I was solving a question at a programming website. The question specifies that a person is standing at point $(a, b)$ in an infinite 2D grid. He wants to know if he can reach point $(x, y)$ or not. The only operation allowed is to move to point $(a, a+b)$ or $(a+b, b)$ or $(a-b, b)$ or $(a, a-b)$. He can perform any number of these operations.
Now, I know that $\gcd(a + m*b, b)$ is same as $\gcd(a,b)$(I have proved it). Therefore, at the end $\gcd(x,y)$ should be equal to $\gcd(a,b)$. But how do I prove it to be sufficient?
Let $d = gcd(a, b) = gcd(x, y)$
For simplicity, I am assuming that $a, b, x, y$ are nonnegative. Otherwise, you can easily modify them until they are.
You can use the euclidean algorithm to get from $(a, b)$ to $(x, y)$:
The algorithm looks like this (quoting Wikipedia):
You can easily visualize this as an algorithm that repeatedly replaces $(a, b)$ either with $(a - b, b)$ or with $(a, b - a)$, until it reaches the point $(d, d)$.
Similarly, you can use this algorithm to get from $(x, y)$ to $(d, d)$. Now, we can take this sequence of steps, and reverse it. When doing so, an operation that takes $(a, b)$ to $(a - b, b)$ turns into an operation that takes $(o, p)$ to $(o + p, p)$ and an operation that takes $(a, b)$ to $(a, b - a)$ turns into an operation that takes $(o, p)$ to $(o, o + p)$.

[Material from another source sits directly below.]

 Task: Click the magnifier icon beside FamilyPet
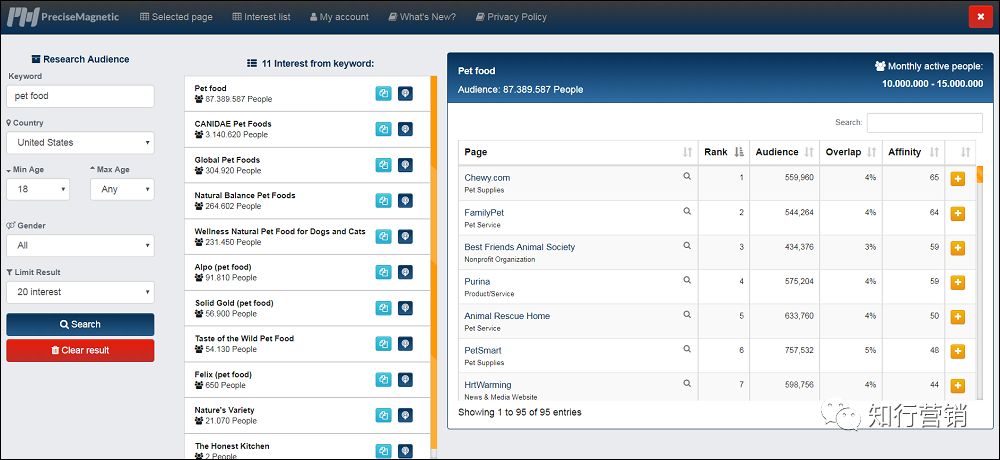tap(687, 211)
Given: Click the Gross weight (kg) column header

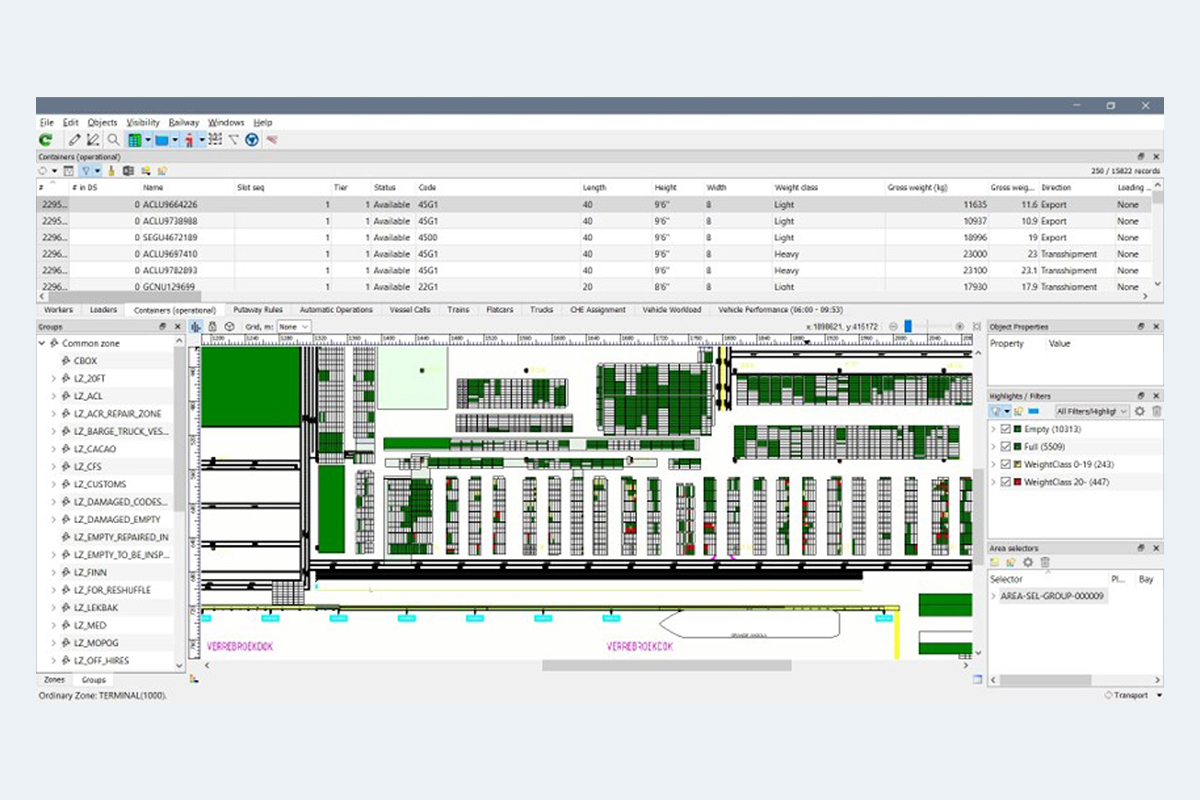Looking at the screenshot, I should click(917, 187).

So after reversing this path from $(x, y)$ to $(d, d)$, we get a path from $(d, d)$ to $(x, y)$. Concatenating this to the first path, we get a path from $(a, b)$ to $(x, y)$!
Edit: To clarify what you do if $a, b, x, y$ are negative: If $a < 0$, you can go from $(a, b)$ to $(a + b, b)$ to $(a + b, b - (a + b)) = (a + b, -a)$ to $(b, -a)$. If $b < 0$ as well, you can repeat this process to get to $(-a, -b)$. If $x$ or $y$ are negative, you can use the same method to go from $(x, y)$ to some point with nonnegative coordinates, and then reverse that path.